SMT Line Case Study: Fixing Manufacturing Product Costing
When electronics printed circuit board (PCB) assembly manufacturer asked me to review its costing and operations, management believed they already knew the root cause of their financial and operational problems.
The Surface Mount Technology (SMT) line was ageing. The pick-and-place machine suffered frequent breakdowns in fact it was a second hand 10 years old. Production was consistently behind schedule, and customer lead times were increasing. The proposed solution seemed straightforward: replace the entire SMT line.
However, the capital investment required was substantial, and the business lacked the cash flow to fund it internally. The expectation was that the parent company would step in to finance the project.
Before recommending a major capital expenditure project, I carried out a detailed review of the company’s costing model, production processes, and shop-floor operational performance. The findings revealed that the ageing SMT line was not the biggest issue facing the business.
Was the SMT Line Really the Manufacturing Bottleneck?
No. While the SMT line experienced genuine reliability issues, it was not the primary constraint limiting total throughput or profitability.
Like many manufacturers, management had focused heavily on the most visible problem. Frequent machine stoppages naturally attracted attention because they disrupted production schedules and created immediate frustration across the organisation.
However, bottlenecks are rarely found where the noise is loudest.
After reviewing the end-to-end production flow across the facility, it became clear that the real operational constraint existed downstream.
The through-hole assembly process relied heavily on manual labour, with approximately 15 to 20 operators assembling customised products. Work-in-progress (WIP) was accumulating heavily in this area, creating massive queues, delays, and extended lead times throughout the entire operation. While management focused on machine downtime within SMT, the true capacity constraint sat in manual assembly.
Were the ERP Standard Product Costs Accurate?

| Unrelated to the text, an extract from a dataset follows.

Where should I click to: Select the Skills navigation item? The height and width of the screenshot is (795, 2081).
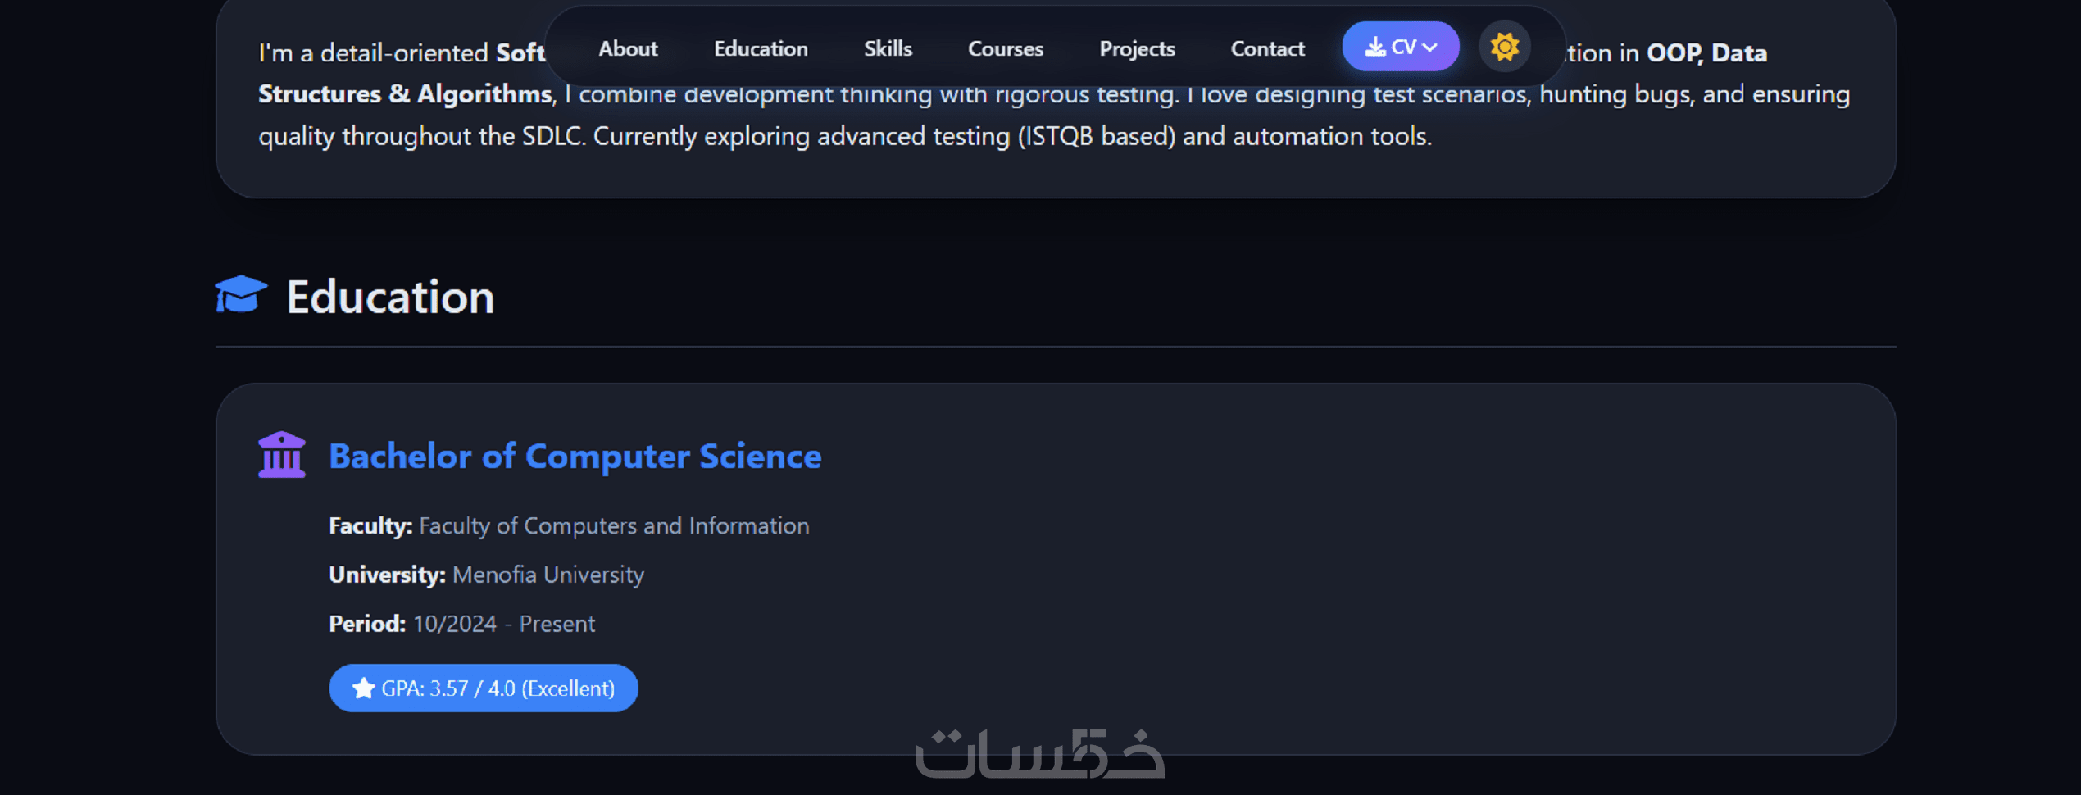pyautogui.click(x=888, y=48)
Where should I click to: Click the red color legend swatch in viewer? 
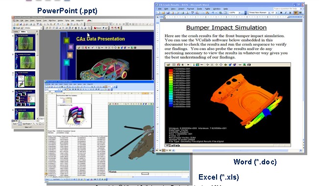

No. The standard costing system contained significant inaccuracies that completely distorted profitability reporting and strategic decision-making.
The company operated an integrated Enterprise Resource Planning (ERP) system with standard costing functionality. Management naturally assumed the reported product costs were reliable because they originated from an advanced software system.
Unfortunately, the underlying data and accounting assumptions had not been reviewed since the ERP system went live years prior.
A deep product cost analysis identified four critical errors:
- Averaged Machine Rates: Machine hour rates had been blended across the entire SMT line, masking the true resource consumption of individual boards.
- Outdated Fixed Costs: Factory overhead allocation was based on historical assumptions made during the initial implementation, failing to account for inflation in energy, rent, and wages and all other related costs.
- Unit-of-Measure (UOM) Errors: Bills of Materials (BOM) contained severe entry errors; some electronic components were costed as individual units, while others were costed as entire component reels.
- Stale Manufacturing Standards: Standard costs had never been updated to reflect subtle, ongoing operational shifts.
The result was a costing model failed to reflect the true economics of manufacturing each unit, meaning key commercial decisions were being made using completely unreliable information.
How Was Production Scheduling Affecting Profitability?
The company’s make-to-order scheduling approach created excessive setup times, reduced overall factory capacity, and increased operational inefficiency.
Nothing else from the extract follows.